Platforms and Algorithms for Big Data Analytics
Abstract:
This is an era of Big Data. The
total digital data in this world is expected to double in less than two years.
Big Data is driving radical changes in traditional data analysis platforms and algorithms.
This
tutorial consists of two parts: (i) Big data
platforms and their characteristics (ii) Large-scale classification and
clustering algorithms.
The
first part will provide an in-depth analysis of different platforms available
for studying and performing big data analytics. It will survey different
hardware platforms available for big data analytics and assesses the advantages
and drawbacks of each of these platforms based on various metrics such as
scalability, data I/O rate, fault tolerance, real-time processing, data size
supported and iterative task support. Using a star ratings table, a rigorous
qualitative comparison between different platforms is made for each of the six
characteristics that are critical for the algorithms of big data analytics. In
addition to the hardware, a detailed description of the software frameworks
used within each of these platforms is also discussed along with their
strengths and drawbacks. Some of the critical characteristics that will be
described here can potentially aid the audience in making an informed decision
depending on their computational needs.
The
second part of the tutorial will consist of big data classification and
clustering algorithms. In order to provide more insights into the effectiveness
of each of the platforms in the context of big data analytics, specific
implementation level details of the widely used k-nearest neighbor and the
k-means clustering algorithm on various platforms will be described in the form
of pseudocode. In addition, recent advances in large-scale linear
classification and map-reduce based classification algorithms will also be
discussed. In the context of clustering, some of the well-known one-pass
clustering algorithms and other parallel and distributed clustering solutions
will be briefly mentioned.
Tutorial Presented at the IEEE BigData 2015 Conference: PRESENTATION SLIDES
Source Codes and Installation Instructions
Comparison
of Platforms:
Relevant
References:
1.
Dilpreet Singh and Chandan
K. Reddy, "A survey on platforms for big data analytics",
Journal of Big Data, Vol.2, No.8, pp.1-20, October 2014. (The
first part of the tutorial is primarily based on this survey paper.)
2.
Matei Zaharia, Mosharaf Chowdhury, Michael J. Franklin, Scott Shenker, and Ion Stoica. "Spark: cluster computing with working sets", In
Proceedings of the 2nd USENIX conference on Hot topics in cloud computing, pp.
10-10. 2010.
3. Jeffrey Dean, and Sanjay Ghemawat, "MapReduce:simplified data processing on large clusters", Communications of the ACM, Vol. 51, No. 1, pp.107-113, 2008.
4.
John D. Owens, Mike Houston, David Luebke, Simon Green, John E. Stone, and
James C. Phillips, "GPU computing", Proceedings of the
IEEE, vol. 96, no. 5, pp. 879-899, 2008.
5.
Cheng-Tao Chu, Sang Kyun Kim, Yi-An Lin, YuanYuan Yu, Gary R. Bradski, Andrew
Y. Ng, and Kunle Olukotun, "Map-reduce for machine learning on multicore",
In NIPS, pages 281-288, 2006.
6.
Guo-Xun Yuan, C-H. Ho, and Chih-Jen Lin, "Recent advances of large-scale linear classification",
Proceedings of the IEEE, vol. 100, no. 9, pp. 2584-2603, 2012.
7.
Indranil Palit and Chandan K. Reddy, "Scalable and parallel boosting with MapReduce",
IEEE Transactions on Knowledge and Data Engineering (TKDE), vol.24, no.10,
pp.1904-1916, October 2012.
8.
Hanghang Tong and U. Kang, "Big Data Clustering", Book chapter in
Data Clustering: Algorithms and Applications, Charu C. Aggarwal and Chandan K.

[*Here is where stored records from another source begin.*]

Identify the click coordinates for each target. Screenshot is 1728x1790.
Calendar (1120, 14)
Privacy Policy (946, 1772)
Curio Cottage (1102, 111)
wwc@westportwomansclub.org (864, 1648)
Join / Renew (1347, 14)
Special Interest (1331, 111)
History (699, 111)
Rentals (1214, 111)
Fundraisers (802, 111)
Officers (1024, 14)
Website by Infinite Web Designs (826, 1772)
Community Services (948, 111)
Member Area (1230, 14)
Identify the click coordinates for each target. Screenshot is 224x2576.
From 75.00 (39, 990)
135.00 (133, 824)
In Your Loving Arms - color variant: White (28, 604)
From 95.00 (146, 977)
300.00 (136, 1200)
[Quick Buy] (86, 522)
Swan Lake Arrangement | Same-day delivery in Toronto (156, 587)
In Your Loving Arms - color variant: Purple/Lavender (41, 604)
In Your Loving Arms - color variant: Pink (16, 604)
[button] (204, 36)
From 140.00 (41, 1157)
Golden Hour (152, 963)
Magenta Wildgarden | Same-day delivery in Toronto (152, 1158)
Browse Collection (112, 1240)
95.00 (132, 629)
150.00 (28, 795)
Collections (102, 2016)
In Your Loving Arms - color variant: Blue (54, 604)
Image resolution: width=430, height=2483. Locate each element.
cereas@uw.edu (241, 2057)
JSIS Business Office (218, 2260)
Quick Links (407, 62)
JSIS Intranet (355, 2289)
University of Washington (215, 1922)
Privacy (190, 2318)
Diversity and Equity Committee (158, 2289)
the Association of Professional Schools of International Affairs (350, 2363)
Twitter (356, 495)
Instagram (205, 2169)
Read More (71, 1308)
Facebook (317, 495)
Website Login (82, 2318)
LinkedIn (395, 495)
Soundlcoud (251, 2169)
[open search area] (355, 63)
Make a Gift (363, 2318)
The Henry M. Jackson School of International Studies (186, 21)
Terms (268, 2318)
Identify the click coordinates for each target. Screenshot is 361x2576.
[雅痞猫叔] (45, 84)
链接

Reddy (Eds.), Chapman & Hall/CRC Press, 2013.
Target
Audience:
The target audience is researchers from both academia and industry including graduate students working in the fields of big data, data analytics, data mining and machine learning. In terms of the prerequisites, we expect the audience to be little familiar with some of the basic concepts of data mining such as classification and clustering. Our immediate goal is to provide an overview of the big data platforms and to educate the research community about the platform characteristics and large-scale data mining algorithms. The ultimate goal is to bridge researchers and practitioners to foster interdisciplinary works between the two groups. This tutorial can also attract researchers from the big data industry as it covers many practical aspects of big data analytics. The tutorial will be primarily targeted for researchers who are interested in analyzing large-scale data. They will become knowledgeable about the platforms and algorithms available to perform various kinds of analysis on large-scale data.